SGM B wrote:
True that and my Granny used to buy it in 5gl cans. π
We rendered our own lard. Big cast iron kettle over outside fire. After hog butchering, all the fat was trimmed off the hams, shoulders, loins and cooked in the pot until the lard was cooked out.
Since we had no refrigeration, there was no way to keep any of the hog except the hams, bacon and shoulders which were smoked so loins were sliced and fried and canned in Mason jars as was the sausage was made, fried and canned.
Apples were either dried or stewed and canned in jars as were blackberries, dewberries, cherries and all this was done with no heat source other than firewood in the kitchen range. and no indoor plumbing. Water was carried in buckets from the spring.
Laundry was done by the spring with water heated in the big kettle that was used for the lard rendering. We got really modern and my uncle purchased a used Maytag engine powered washing machine. Wow, man, we were something! No more wash boards.
Actually the intestines were also picked of fat and it was cooked separately. These were the chitlin's, we munched on.
Actually, we only bought coffee, and 1 loaf of bread so we had 'white' bread for Sunday lunch otherwise biscuits at breakfast and cornbread for lunch(dinner) and supper. Traded a bag of wheat for flour and bran. Got the cornmeal from the same mill as the flour.

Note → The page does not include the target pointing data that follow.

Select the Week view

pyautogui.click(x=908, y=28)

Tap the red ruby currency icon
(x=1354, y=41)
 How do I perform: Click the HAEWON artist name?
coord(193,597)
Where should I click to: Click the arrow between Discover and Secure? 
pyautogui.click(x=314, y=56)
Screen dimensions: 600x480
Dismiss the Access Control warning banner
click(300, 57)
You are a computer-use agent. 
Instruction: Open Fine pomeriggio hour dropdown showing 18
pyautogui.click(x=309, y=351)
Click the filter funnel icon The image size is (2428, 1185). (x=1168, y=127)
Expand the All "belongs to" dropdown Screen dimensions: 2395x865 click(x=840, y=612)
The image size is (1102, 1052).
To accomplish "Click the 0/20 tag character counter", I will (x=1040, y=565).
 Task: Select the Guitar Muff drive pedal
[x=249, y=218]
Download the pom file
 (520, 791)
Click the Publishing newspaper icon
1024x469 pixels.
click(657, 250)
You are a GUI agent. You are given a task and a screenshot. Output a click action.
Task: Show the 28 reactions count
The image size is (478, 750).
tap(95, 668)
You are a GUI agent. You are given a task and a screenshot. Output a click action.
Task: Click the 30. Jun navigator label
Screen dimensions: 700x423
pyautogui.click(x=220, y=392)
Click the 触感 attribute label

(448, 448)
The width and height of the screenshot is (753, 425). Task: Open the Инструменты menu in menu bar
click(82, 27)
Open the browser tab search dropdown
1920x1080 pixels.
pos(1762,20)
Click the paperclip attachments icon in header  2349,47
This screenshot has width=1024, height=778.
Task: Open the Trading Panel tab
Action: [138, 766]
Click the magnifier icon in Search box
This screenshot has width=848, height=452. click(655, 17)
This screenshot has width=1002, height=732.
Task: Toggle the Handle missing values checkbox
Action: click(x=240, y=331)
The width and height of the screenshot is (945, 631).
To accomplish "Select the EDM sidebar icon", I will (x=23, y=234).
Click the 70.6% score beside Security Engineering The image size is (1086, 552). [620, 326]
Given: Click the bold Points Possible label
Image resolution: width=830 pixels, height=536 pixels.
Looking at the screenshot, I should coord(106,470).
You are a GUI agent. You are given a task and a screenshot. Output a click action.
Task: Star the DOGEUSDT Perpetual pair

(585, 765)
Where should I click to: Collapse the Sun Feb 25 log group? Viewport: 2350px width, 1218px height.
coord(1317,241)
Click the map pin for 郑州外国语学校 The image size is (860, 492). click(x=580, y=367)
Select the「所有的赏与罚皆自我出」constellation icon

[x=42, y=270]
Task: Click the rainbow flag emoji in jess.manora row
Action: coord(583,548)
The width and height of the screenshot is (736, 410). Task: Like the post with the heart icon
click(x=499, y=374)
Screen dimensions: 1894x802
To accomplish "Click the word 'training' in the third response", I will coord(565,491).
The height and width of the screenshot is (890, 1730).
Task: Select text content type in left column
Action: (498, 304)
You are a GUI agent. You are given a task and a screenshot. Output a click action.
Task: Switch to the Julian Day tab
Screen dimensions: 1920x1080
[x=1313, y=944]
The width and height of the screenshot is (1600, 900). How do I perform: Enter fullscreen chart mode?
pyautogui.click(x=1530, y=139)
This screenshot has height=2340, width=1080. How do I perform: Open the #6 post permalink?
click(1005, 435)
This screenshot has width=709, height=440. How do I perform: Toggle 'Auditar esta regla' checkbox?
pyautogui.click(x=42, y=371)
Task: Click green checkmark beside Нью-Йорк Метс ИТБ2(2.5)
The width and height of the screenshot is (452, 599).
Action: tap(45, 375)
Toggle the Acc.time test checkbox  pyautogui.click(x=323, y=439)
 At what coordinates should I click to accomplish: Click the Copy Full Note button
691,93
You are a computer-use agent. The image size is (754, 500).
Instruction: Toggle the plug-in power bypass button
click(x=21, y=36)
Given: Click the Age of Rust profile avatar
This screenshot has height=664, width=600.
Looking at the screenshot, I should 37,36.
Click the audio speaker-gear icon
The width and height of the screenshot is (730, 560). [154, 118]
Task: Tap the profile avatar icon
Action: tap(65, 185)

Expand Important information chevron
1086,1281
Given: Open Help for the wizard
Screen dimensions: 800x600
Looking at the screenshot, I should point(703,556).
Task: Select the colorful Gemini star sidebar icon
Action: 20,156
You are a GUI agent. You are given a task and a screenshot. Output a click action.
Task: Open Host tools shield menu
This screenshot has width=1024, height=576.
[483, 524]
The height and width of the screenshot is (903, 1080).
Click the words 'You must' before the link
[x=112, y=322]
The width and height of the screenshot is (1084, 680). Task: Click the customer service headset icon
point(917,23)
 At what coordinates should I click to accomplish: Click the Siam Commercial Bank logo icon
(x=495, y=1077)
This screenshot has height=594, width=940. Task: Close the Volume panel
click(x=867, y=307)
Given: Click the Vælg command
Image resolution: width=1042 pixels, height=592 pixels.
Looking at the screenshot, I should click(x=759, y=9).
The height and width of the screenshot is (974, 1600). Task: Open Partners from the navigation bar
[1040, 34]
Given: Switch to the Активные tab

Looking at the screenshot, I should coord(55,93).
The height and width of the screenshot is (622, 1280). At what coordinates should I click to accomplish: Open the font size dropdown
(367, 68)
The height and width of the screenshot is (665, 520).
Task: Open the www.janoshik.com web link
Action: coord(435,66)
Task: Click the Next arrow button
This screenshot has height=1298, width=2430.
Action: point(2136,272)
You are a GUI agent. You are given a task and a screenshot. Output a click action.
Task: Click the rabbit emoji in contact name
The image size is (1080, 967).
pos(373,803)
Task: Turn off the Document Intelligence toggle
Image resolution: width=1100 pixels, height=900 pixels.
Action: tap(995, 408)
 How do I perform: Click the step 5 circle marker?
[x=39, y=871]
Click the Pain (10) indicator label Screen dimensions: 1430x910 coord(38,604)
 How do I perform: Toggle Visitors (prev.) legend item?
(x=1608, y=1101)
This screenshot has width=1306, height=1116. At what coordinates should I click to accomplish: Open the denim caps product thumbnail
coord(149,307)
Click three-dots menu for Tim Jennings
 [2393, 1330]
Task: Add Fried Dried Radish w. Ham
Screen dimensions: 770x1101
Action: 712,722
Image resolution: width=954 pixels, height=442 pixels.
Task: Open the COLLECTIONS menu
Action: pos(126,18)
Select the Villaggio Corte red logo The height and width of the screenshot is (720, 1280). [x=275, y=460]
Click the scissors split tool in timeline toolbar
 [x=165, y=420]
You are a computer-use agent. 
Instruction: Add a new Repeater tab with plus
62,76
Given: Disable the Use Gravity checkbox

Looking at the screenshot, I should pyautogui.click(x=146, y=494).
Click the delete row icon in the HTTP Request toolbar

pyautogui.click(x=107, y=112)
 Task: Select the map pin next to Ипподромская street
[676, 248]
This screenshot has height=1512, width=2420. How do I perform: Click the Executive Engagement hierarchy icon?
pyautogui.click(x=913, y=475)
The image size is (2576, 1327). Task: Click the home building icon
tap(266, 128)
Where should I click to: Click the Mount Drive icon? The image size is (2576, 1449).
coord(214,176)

I remember my school showing a movie back during the war. The price of admission was a flattened can used for food. We didn't have a can on the site so had to scrounge along the road to find a can to take to get in the movie. It was a scrap drive thing during WWII.
Good old days??? I'm not too sure about that.
Time frame for this that I remember, 1937 to 1947. We did get electricity during WWII.